Question: What motivated you to pursue a law degree and ultimately teach law?
When I was a senior in college, my plan was to go to graduate school in history. However, the job market for historians was supposedly terrible, and I was intrigued by the idea of being a lawyer, even though there had never been a lawyer in my family. I ended up splitting the difference by enrolling in a joint law and history program at the University of Virginia, in my home state.
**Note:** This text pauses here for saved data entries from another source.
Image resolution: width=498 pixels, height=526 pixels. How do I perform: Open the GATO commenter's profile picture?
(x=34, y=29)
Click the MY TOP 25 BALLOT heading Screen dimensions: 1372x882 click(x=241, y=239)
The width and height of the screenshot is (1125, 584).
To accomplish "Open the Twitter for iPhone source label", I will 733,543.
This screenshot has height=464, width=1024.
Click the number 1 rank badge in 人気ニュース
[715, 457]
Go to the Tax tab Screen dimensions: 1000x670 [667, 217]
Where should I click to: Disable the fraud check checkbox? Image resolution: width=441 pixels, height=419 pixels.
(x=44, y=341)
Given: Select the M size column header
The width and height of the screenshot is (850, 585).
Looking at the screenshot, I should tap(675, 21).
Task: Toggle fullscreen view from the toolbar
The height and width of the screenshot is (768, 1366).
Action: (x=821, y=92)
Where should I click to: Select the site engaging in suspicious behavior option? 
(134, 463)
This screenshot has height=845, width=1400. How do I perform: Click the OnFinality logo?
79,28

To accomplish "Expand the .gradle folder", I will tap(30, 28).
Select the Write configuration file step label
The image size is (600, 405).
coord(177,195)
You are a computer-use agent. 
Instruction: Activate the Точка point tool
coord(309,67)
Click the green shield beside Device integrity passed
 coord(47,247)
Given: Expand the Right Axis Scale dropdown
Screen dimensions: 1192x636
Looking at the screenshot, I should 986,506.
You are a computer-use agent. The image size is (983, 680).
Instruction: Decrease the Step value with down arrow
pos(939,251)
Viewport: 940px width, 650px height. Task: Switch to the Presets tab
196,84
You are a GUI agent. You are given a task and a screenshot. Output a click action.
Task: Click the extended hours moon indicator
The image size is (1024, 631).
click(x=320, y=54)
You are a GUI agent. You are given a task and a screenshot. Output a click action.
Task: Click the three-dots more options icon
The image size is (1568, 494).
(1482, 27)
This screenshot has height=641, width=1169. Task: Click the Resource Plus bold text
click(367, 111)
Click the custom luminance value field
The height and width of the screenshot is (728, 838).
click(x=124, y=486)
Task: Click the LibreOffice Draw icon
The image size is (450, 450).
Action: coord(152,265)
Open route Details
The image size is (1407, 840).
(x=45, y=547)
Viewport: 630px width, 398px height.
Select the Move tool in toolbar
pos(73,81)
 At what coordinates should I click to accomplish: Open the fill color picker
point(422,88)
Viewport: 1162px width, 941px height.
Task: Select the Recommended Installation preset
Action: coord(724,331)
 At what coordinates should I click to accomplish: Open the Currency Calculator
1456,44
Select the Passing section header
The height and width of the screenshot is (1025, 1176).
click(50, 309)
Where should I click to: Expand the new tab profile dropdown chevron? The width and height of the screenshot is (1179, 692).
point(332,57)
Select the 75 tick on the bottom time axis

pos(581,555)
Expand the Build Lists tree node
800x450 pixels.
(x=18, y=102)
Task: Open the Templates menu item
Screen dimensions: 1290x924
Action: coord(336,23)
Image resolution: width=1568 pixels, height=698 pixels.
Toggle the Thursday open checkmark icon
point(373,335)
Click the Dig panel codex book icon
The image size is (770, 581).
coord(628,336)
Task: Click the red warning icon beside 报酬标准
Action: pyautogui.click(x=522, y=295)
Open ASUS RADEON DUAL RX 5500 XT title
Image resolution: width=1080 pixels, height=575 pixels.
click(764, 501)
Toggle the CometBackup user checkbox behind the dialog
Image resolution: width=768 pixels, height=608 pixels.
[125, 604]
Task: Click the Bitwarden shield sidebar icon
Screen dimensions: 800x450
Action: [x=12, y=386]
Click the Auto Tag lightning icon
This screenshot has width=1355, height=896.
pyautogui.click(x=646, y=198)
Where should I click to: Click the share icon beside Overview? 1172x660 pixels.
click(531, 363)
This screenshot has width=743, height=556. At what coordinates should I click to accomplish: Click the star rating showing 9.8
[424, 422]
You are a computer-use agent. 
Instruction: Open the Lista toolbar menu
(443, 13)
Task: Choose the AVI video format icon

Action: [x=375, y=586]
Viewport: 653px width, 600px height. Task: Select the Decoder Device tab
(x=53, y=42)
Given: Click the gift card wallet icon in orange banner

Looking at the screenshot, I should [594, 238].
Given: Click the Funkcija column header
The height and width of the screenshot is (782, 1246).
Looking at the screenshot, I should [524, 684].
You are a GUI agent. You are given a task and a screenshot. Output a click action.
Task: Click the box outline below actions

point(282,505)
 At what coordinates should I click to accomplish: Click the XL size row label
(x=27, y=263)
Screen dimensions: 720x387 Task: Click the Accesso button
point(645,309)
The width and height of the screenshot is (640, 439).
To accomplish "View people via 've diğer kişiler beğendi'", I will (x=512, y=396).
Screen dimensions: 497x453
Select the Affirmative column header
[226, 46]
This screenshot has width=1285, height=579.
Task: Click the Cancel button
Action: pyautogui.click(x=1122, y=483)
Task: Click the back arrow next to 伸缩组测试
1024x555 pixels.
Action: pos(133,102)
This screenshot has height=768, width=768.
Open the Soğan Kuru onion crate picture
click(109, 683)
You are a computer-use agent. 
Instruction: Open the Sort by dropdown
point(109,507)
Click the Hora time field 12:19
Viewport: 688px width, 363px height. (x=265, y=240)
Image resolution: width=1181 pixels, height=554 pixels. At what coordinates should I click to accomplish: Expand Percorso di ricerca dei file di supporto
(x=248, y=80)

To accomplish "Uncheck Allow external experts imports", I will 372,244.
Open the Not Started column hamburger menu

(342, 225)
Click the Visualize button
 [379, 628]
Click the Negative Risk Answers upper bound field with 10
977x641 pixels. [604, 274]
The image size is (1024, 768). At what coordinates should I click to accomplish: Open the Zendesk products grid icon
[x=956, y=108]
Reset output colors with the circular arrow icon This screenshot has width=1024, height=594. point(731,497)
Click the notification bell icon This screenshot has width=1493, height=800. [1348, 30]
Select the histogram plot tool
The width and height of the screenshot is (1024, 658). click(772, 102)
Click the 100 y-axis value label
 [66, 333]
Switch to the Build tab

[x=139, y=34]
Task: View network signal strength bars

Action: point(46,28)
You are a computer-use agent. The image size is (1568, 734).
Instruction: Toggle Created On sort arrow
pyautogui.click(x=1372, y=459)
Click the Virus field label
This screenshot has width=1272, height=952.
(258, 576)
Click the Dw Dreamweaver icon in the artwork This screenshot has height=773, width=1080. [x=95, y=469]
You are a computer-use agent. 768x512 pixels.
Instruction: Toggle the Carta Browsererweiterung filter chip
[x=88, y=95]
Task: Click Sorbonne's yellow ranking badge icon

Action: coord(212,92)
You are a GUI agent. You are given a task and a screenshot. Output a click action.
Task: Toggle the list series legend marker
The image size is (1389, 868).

After three years at UVA, I had completed my law degree and the coursework for a master’s degree in history. At that point, I accepted a clerkship with the Virginia Supreme Court, and while clerking, I finished my master’s thesis. During that year, I decided that I wanted to be a history professor rather than a lawyer, so I enrolled in the History of American Civilization program at Harvard to work on a Ph.D. Although I planned to concentrate on American legal history as my major field, I felt I was leaving law for a career as a history professor.
However, while in graduate school, I decided that what I really wanted to do was to teach in a law school. I took a course called “Preparing for Law Teaching” at Harvard Law School, and after teaching for a year as an Instructor in the Harvard History Department, I entered law teaching at Chicago-Kent.